Back in 2015, Steven Rivelis and Linda Brown Rivelis began their journey to restore the famed Brass Elephant, the elegant Mt. Vernon social spot where the two were married in 1986. A 22-month renovation maintained the 19th-century mansion’s history—with Tiffany stained glass, intricate teak woodwork, dangling Waterford crystal, and golden chandeliers—while also updating the interior with a new marble bar and contemporary furniture.
The owners, along with co-owner Mallory Staley, have been candid with customers about their struggle to secure a bank loan to pay back investors who helped fund the multi-million dollar renovation.
“Without even looking at our financials, nine banks told us that they will not make a loan for a restaurant, especially in Baltimore City,” The Elephant team wrote in an open letter two months ago. “Unfortunately, we have run out of time. After two years, our friends and family who loaned us the gap funds deserve to be paid back.”
To remedy the matter, the partners put the building on the market for $2.9 million in January. Although the property would have new landlord, they assured the community that the restaurant was in it for the long haul. Sadly, those plans changed recently when one of the investors took legal action to seize the building.
“This individual’s legal action against us disqualified us from being eligible for a loan from the SBA,” Steven Rivelis said in a statement announcing the restaurant’s final night of service on Saturday, March 23. “In response, we will have to leverage all of our available resources to defend ourselves from this hostile takeover of our treasured property.”
Though this weekend will be the last to feast on The Elephant’s global cuisine (think everything from Moroccan meatballs to Shanghai noodles) inside its posh dining spaces, it will remain open as a private events venue.
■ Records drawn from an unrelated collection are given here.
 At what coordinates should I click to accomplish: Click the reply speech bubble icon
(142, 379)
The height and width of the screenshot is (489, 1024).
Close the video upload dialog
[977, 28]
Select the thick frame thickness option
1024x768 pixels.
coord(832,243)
The owners will also continue to operate Sascha’s—the boutique catering company which they inherited from former owner Sascha Wolhandler in 2017—as well as their pre-show cafe at Center Stage.
“While these developments and actions are extremely painful, we feel so very blessed to have had this dream opportunity to open and operate The Elephant for almost three years,” Staley said. “We remain profoundly thankful to all of our guests for your ongoing support and contribution to this amazing journey.”
On the heels of an unfortunate year for Charm City restaurant closures, the news of The Elephant’s final night is yet another blow to the local dining scene. The historic and elegant Mt. Vernon space—adorned with pale pink walls, pops of gold, and vintage sconces around every corner—was one that locals flocked to for special occasions, as well as weekly happy hours and live jazz nights.
In a recent interview, Steven pointed out the importance of supporting local restaurants—especially those right in your own backyard.
“Businesses need our neighbors,” he said. “And neighbors need the businesses, or else you don’t have a thriving community. It’s a reciprocal responsibility.”